Selasa 30 Jul 2024 08:08 WIB

PM dan Tentara IDF Baku Hantam di Kamp Paling Brutal Israel

Kericuhan dipicu penangkapan tentara Israel yang menganiaya tahanan dari Gaza.

Tentara IDF membawa warga Palestina dari Jalur Gaza untuk dimasukkan ke kamp tahanan.
Foto: IDF/X
Tentara IDF membawa warga Palestina dari Jalur Gaza untuk dimasukkan ke kamp tahanan.

REPUBLIKA.CO.ID, TEL AVIV – Kericuhan terjadi antara polisi militer Israel dan sejumlah tentara pasukan penjajahan Israel di kamp tahanan Sde Teiman di Gurun Negev, wilayah yang diduduki Israel, Senin (39/7/2024). Para polisi hendak menangkap tentara yang melakukan penganiayaan sadis terhadap para tahanan Palestina.
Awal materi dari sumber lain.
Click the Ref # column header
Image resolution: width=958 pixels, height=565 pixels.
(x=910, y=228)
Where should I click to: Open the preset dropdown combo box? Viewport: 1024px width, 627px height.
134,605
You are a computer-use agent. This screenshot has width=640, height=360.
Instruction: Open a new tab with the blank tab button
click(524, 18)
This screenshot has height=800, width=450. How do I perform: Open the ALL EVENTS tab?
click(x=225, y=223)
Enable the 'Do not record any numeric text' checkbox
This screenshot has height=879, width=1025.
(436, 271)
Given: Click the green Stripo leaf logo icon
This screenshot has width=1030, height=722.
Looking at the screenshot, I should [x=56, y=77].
Insiden itu menyusul investigasi yang dilakukan militer Israel terhadap dugaan pelecehan terhadap seorang tahanan Palestina di kamp penahanan militer yang terkenal kejam tersebut. Oleh para pegiat HAM, kamp itu disebut lebih brutal ketimbang Guantanamo dan Abu Ghraib, kamp tahanan AS yang terkenal. 

Baca Juga

BACA JUGA: Doa Rasulullah SAW Agar Jadi Manusia yang Bercahaya

Militer Israel mengatakan pada Senin bahwa kantor advokat jenderalnya memerintahkan penyelidikan “menyusul dugaan pelecehan substansial terhadap seorang tahanan” di fasilitas Sde Teiman, yang menampung tahanan Palestina, termasuk anggota pasukan elit Nukhba Hamas yang terlibat dalam serangan 7 Oktober. 

Radio tentara Israel mengatakan polisi militer tiba di Sde Teiman sebagai bagian dari penyelidikan mereka terhadap 10 tentara cadangan IDF yang dicurigai melakukan pelecehan berat terhadap tahanan. Middle East Eye melansir, salah satu bentuk pelecehan itu adalah pemerkosaan dengan benda tumpul yang menyebabkan tahanan meninggal.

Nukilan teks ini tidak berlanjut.